Figure 3. Treatment strategies employed by the GPs for each subsequent contact in the first episode of radiating low back pain (ICPC L86), up to the 10th contact (RNG population 18 + years, 1998–2008).

Table II. Treatment strategies: Prescriptions and referrals for radiating low back pain in general practice (RNG population 18+ years, 1998–2008).

Discussion

Principal findings

In our study, 50% of radiating low back pain episodes consisted of one contact between patient and GP. Episodes of radiating low back pain in which patients make use of general practice care over a long period of time are uncommon and are correlated with a history of non-radiating low back pain and (probably) with an initial diagnosis of radiculopathy. Episodes registered by the ICPC code L86 represented radiculopathy in about half of the cases and non-specific radiating low back pain in the other half.
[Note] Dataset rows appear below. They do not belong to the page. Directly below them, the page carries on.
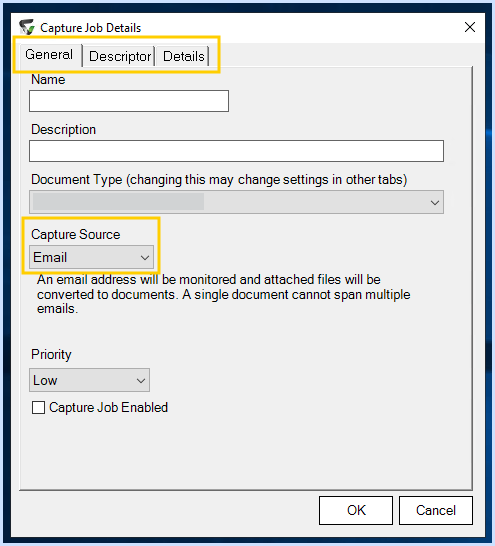Open the Capture Source dropdown showing Email
The image size is (495, 546).
click(x=91, y=257)
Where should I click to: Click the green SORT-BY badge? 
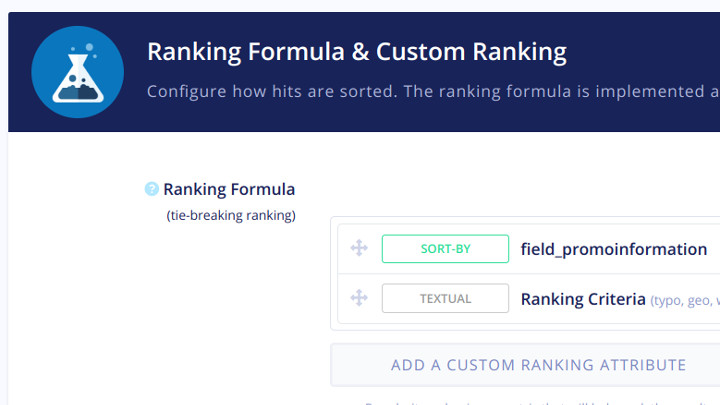pos(445,249)
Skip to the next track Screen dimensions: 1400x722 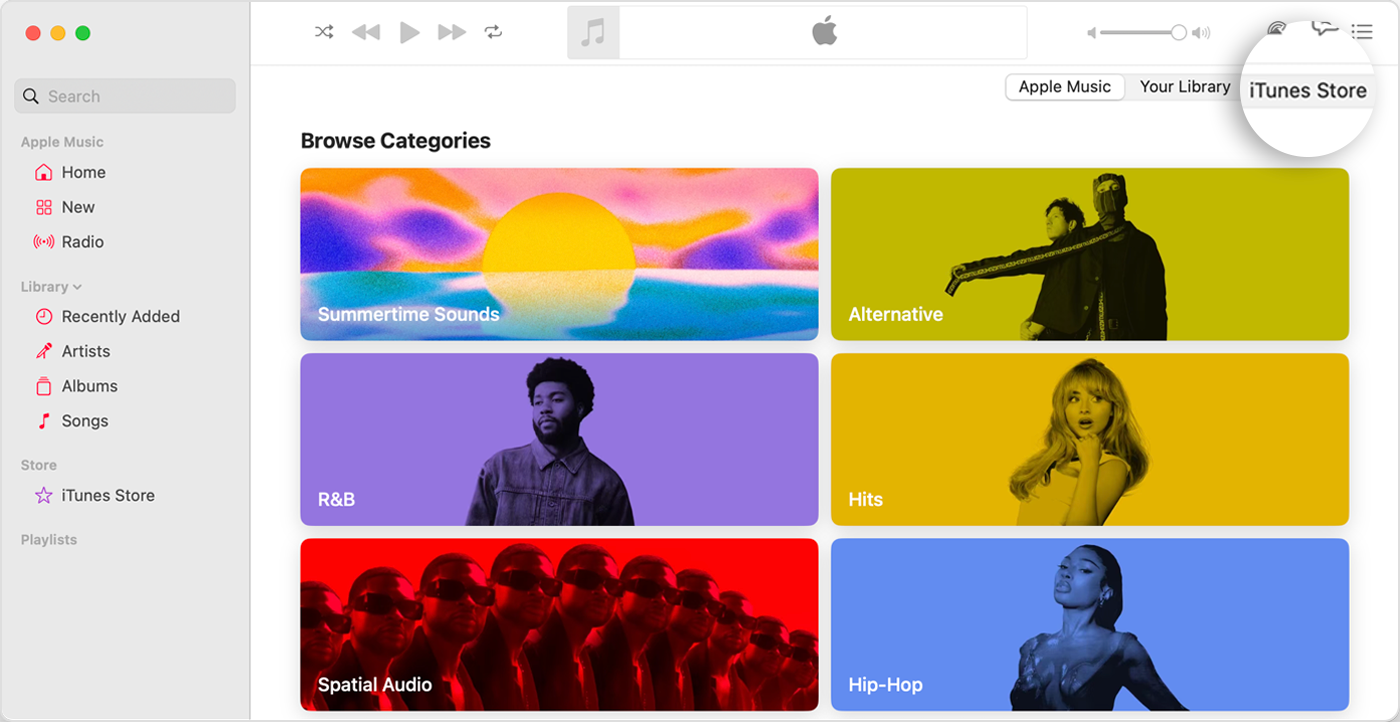[452, 32]
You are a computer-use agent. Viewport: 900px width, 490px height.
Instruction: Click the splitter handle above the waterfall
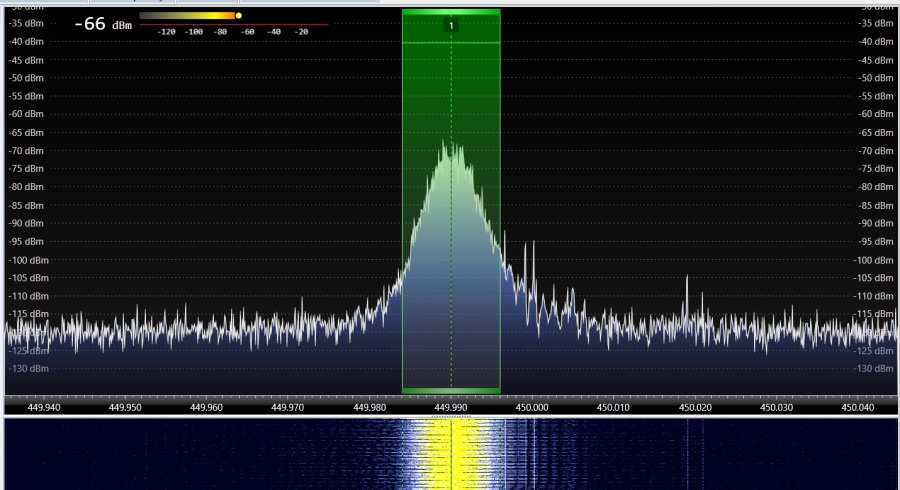(x=451, y=416)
In most episodes, watchful waiting was sufficient general practice care. However, this does not necessarily mean that patients were entirely free of symptoms.

Strengths and weaknesses

Strengths of our study are the long-term follow-up and the general practice setting. The GPs who participate in the RNG are accurate in registering morbidity, which makes our database reliable [Citation10]. There are also limitations. From a caregiver perspective, it seems strange that GPs would choose a wait-and-see policy for radiating low back pain after five or more consultations, as was done in 40 cases (see ). It is possible that recurrences of radiating low back pain have been filed under previous episodes, giving the impression of single lengthy episodes with many contacts where in fact there were multiple, shorter episodes. Or, multiple L86 episodes may have occurred within one year, which in our study would be regarded as one episode. Finally, as mentioned earlier, general practice care provided to patients does not equal information regarding the diseases of patients. However, especially in the Dutch healthcare system where referral by a GP is necessary to obtain hospital care, consumption of healthcare does correlate to disease.

Other research

The LINH study (LINH = Dutch national information network of primary care) explored the incidence and prevalence of radiculopathy in Dutch general practice, using the same ICPC code (L86) as we did to select their patient population [Citation11]. Between 2003 and 2010, the LINH found a mean incidence of 10.3 (9.4 in our study), and a mean prevalence of 15.1 (17.2 in our study) per 1000 person years. In our study, peak incidence and prevalence occurred in the 65 + age group but in the LINH study peak incidence and prevalence (16.0 and 25.0 respectively) occurred in a younger population of 45- to 64-year-olds. During our study period, the incidence per 1000 person years remained stable while the prevalence rose. This implies that the number of new cases per year remained the same, but that the episodes lasted longer in later years. In the LINH study, this trend is not found. In 2005, Luijsterburg et al. performed a database study investigating GPs’ prescribing habits for radiculopathy, also making use of ICPC code L86. The GPs prescribed NSAIDs to the majority of patients, which is similar to what we found [Citation12].

Conclusion

The ICPC code L86 is used to identify patients with radiculopathy in both the above-mentioned studies and in others, but, as stated, it literally registers radiating low back pain [Citation2,Citation13]. From our subsample we know that this includes probably about as many cases of non-specific radiating low back pain as “true” radiculopathy. This finding has significant implications for the use of registry data since assumptions and conclusions on specific conditions may be far from the truth. More research is needed to clarify the diagnoses to which the registry code of L86 translates (and ultimately, perhaps, these codes need adjustment).

Declaration of interest

There are no conflicts of interest in connection with the paper. The authors alone are responsible for the content and writing of the paper.

No external funding was received for this study.